トーラスレコード制作課主任ディレクター・鈴木章代さんは、テレサ・テンの思い出を次のように語っている。
「ウチへ移籍してきたのが1983年の6月でした。第一印象は、エキゾチックという感じ。こちらの目をじっと見て話をするんです。ドキッとするくらい。甘えん坊で、淋しがりやで……」
人気歌手(テレサ・テン)の人間性がひょいと出てくる。「いわゆる不倫という感覚は受け入れない強さを持っていて、歌詞等にも「なぜ、どうして?」と何回も質問しました。理解できぬまま歌ってしまったこともあったようですし、日本語の意味の広さ、アイマイさにも苦労していたみたいですね」
1953年1月20日、台湾雲林県に生まれる。台湾TVのど自慢で優勝したのが10歳のとき、以来、各地のコンテストで優勝、16歳のときには主演映画等、スター街道をヒタ走る。
1985年12月、NHK紅白に初出場。
「目の輝きが違っていましたね。紅白に出演が決まったことが、ホントに嬉しかったんでしょう。彼女に寄せられる期待も大きかったですし・・・」
鈴木章代ディレクターは、テレサの良き理解者だった。
「最初は私が妹でしたが、最近はいろいろ相談にノッたりしてたから姉さん役だったのかも。香水が好きで、私もよくいただきました。好きな色は、ピンクと紫でした。それと真珠を好まれて、アクセサリーなどによくつけていました。

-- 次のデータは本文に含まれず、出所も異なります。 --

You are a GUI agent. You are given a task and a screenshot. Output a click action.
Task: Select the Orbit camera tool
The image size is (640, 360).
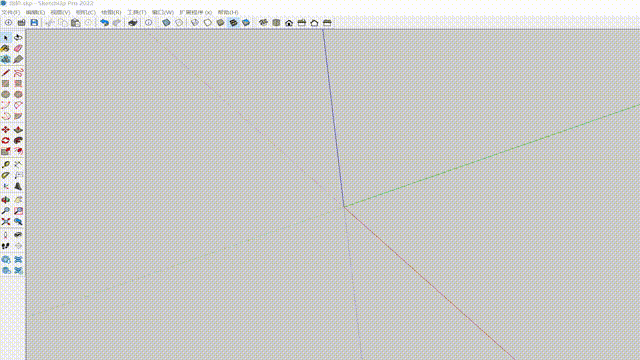[6, 200]
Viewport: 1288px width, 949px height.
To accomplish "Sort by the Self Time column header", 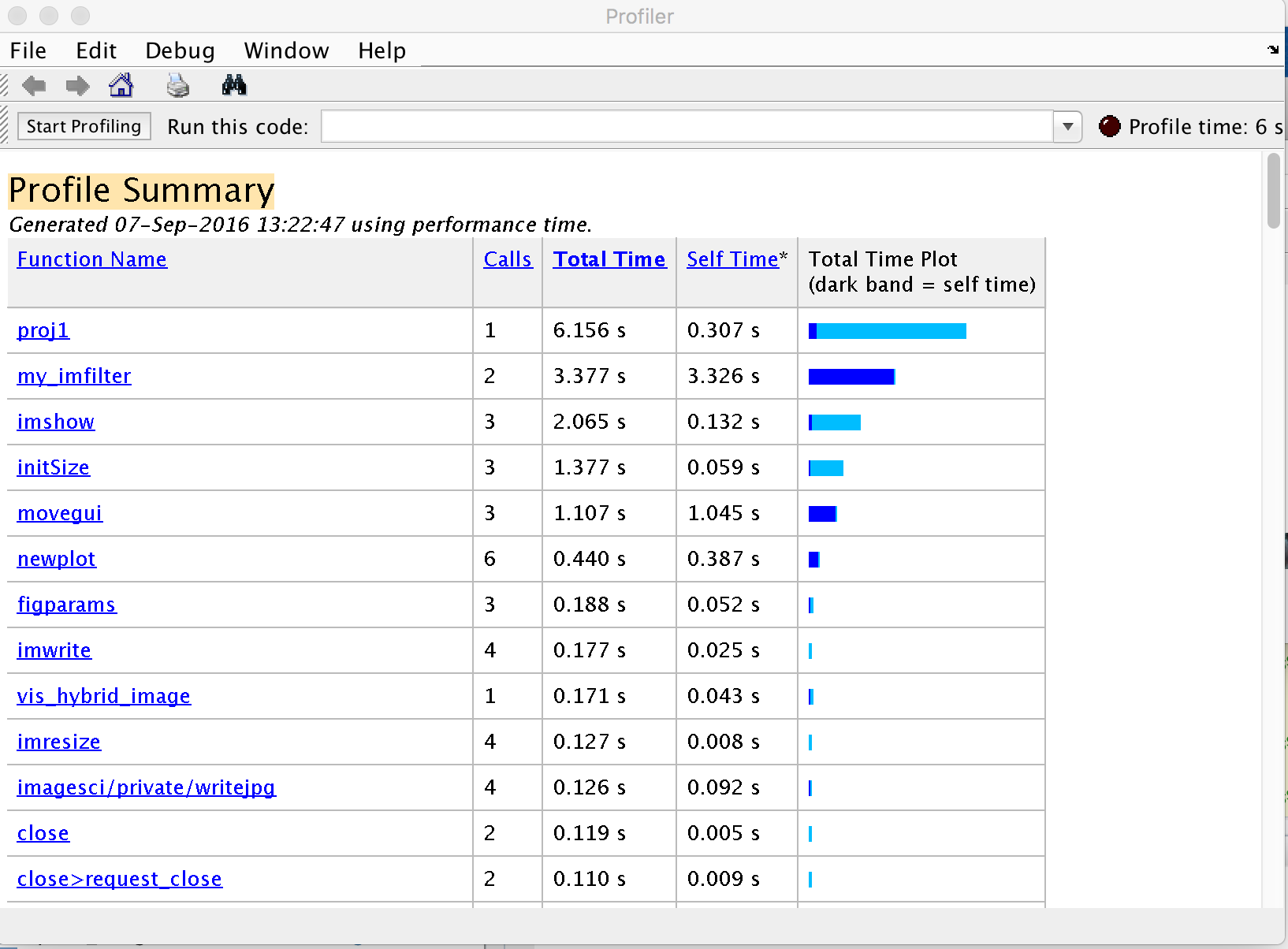I will (732, 259).
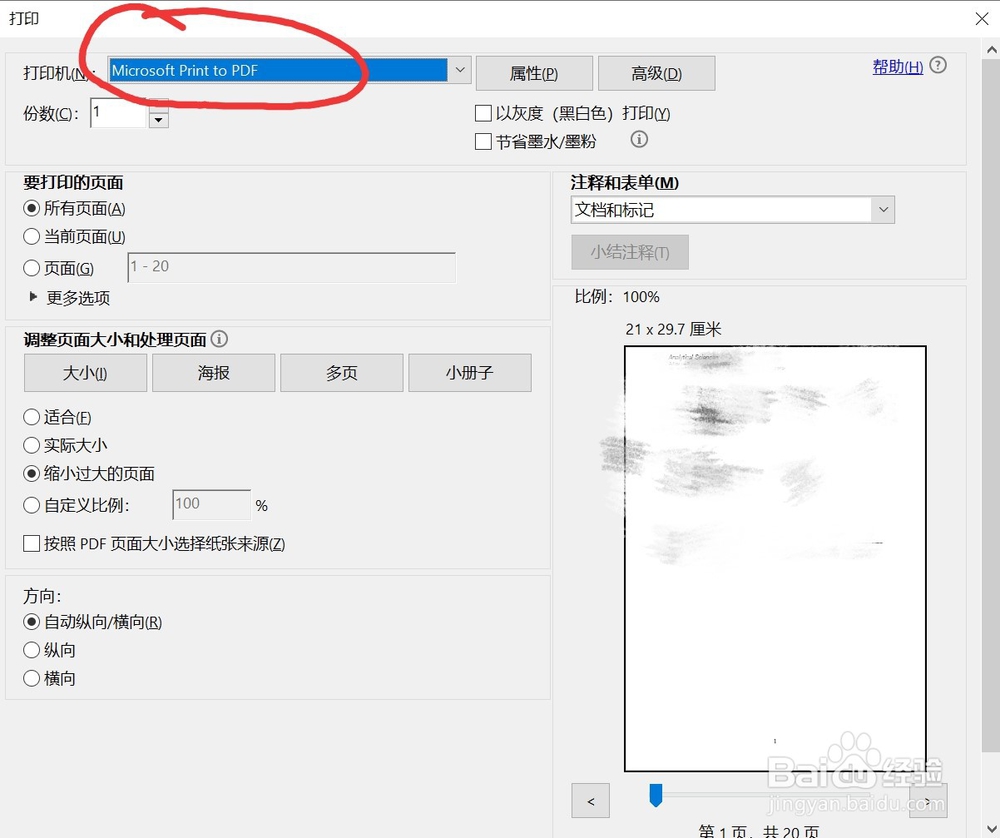Click the info icon beside 调整页面大小和处理页面
This screenshot has height=838, width=1000.
tap(219, 339)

そうそう、フカヒレが好きで、日本のお料理が大好きで……」体重が増えて困ったでしょう、の言葉はグッと飲み込んでしまった。
「実現はしなかったけど、彼女に子守歌を歌わせたかったんですよ」テレサへの思いが次から次へと続き、手にしたテレサのジャケット写真に目が移ったとき、鈴木さんの話が止まった。
「さよならテレサ、ホントにもう逢えないのね……」
ちょっと小首をかしげて、鈴木さんに何かを話しかけるかに見えたテレサだったが、彼女は黙ったままだった。